Saturday, November 10, 2012

Too Many Thanks to Contain

I realize that this post is a few weeks early for Thanksgiving, but I have been feeling an overwhelming amount of gratitude in my life lately that I thought I should make sure I put it out into the universe.

1. Democracy: I honestly don't care which way you choose to vote in the election this week, as long as you voted. Both of my brother's served time in the military a lot of their time was after 9/11 and while I don't personally agree with most of the politics that surround the war. I am forever grateful to them and the men and women who have served or are currently serving our country. I appreciate all the people who worked hard to give me my rights, and for those who work to preserve them. Because of my experiences and decisions regarding Mason you can probably figure out who I voted for, but that's not important. I personally don't believe in taking rights away from people and I love that I live in a country where I am free to express that.

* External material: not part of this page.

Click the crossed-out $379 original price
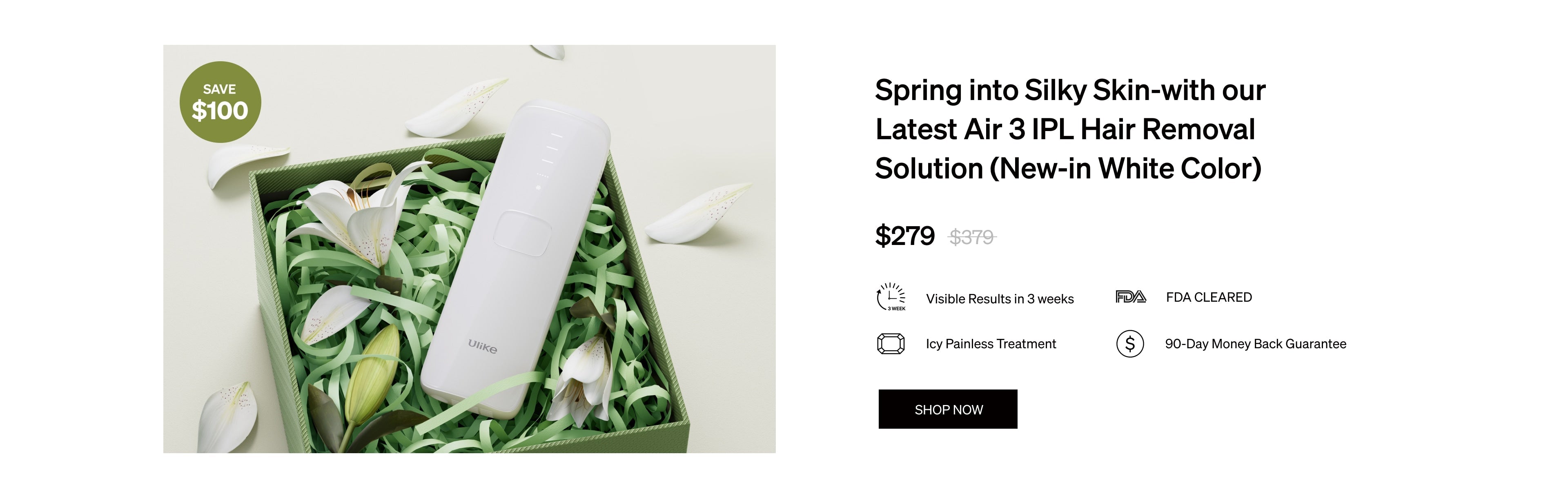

2. 2012: It was no secret that I despised 2012 for most of it's existence. If it was possible to kick a year's ass I would have been first in line. I went through so many changes and experiences that I never thought I would, and somehow managed to come out on top. This is an ongoing process of course... and I'm aware there is still 40+ days in the year, but I feel confident enough to say that 2012 went from practically killing me to becoming my bitch. Somewhere along the line 2012 helped me become the person that I've always hoped I could be. I'm more aware of myself and the most secure I have ever been in my life. I know most of that is from Mason, and I hope he never stops changing me. 2012, you can kiss my ass!

3. Faith: Over the last few years there have been pieces of my faith that I had lost. The lowest point was last January and I honestly thought I would never recover. I thought I would be angry at God forever but God is good, and patient and worked within me in ways I never knew before. Over time I started to allow myself to be in His hands and do His work on me. I stopped resisting for what was convenient and found happiness I never knew before. It's hard to describe what it feels like to have your faith restored but it's one of the greatest things I have to be thankful for. While I still have a hard time actually stepping foot into my church, I know as long as I put my faith in God I will be able to do this again some day. Right now, my relationship with God is a 'home schooled' version if you will, and right now that works for me.

4. My Husband: If I'm allowed to, I could talk about how lucky I am to be married to by best friend. In fact there are many posts where I go on and on about this partner of mine. We aren't perfect by any means, but we do have a remarkable partnership that works for us. I also happen to think he's smoking hot which doesn't hurt things ;) Through this year I found out more than ever that I picked the right person to spend my life with. Whenever he needs to really show up for me in life, he is always there and it usually involves little to no discussion about what we need to do that is right for us. I know this probably won't always be the case, but I hope that we always operate as a team and strive to put each other first. I think that's why some marriages have trouble, because they forget who is important: their partner.

5. My Family: I haven't always had the best relationship with my parents, and I am not particularly close to my siblings. It's sad but sometimes horrible things can bring people together and this year had that effect on my relationship with my family. I thought moving in with my parents and my sister would ruin everything we have built, and there are times that are hard, but for the most part that closeness we have developed has remained in tact. It's something I've always wanted growing up, and now I would do anything to protect it.

6. My Friends: This is where I consider myself extremely blessed. When I didn't have my family the way I do now, I had my friends. One of them, my best friend- and Averie's future Godmother- is the biggest blessing of them all. She is kind, she is smart and we've had the best times of my life together. She has been by my side for more than 8 years... I have known her for over 10 and have had the pleasure of seeing her blossom into this miraculous woman that I can only hope will rub off on Averie. I have had the pleasure of re-connecting with old friends from my childhood over the last few years and I like having a piece of my old self mixed with the person I have become. It's comforting to know you can still rely on the people you did when you were young. I'm not sure if a lot of people have this opportunity, but they should.

7. Averie Belle... my miracle. I know it's not up to her to make me a whole person, but I never felt like I was complete until I felt her kick for the first time. I always thought there were pieces of me that I would never get back. Not only from Mason, but from other parts of my life as well. I love my husband with everything I've ever known, but each day as she grows she grows my heart too. I never knew I could love anyone or anything so much, and I haven't even met her yet. I'm thankful for everything that 2012 has taught me, but I am forever in 2013's debt because it will give me my little girl. When I was young and I pictured myself having kids, it was always a little girl and I am more thankful to God, to the universe, to my husband, to fate... to everything that had a hand in giving me my dream of having a daughter.

There is so much I am thankful for, but those are the top of my list and deserve all the thanks in the world.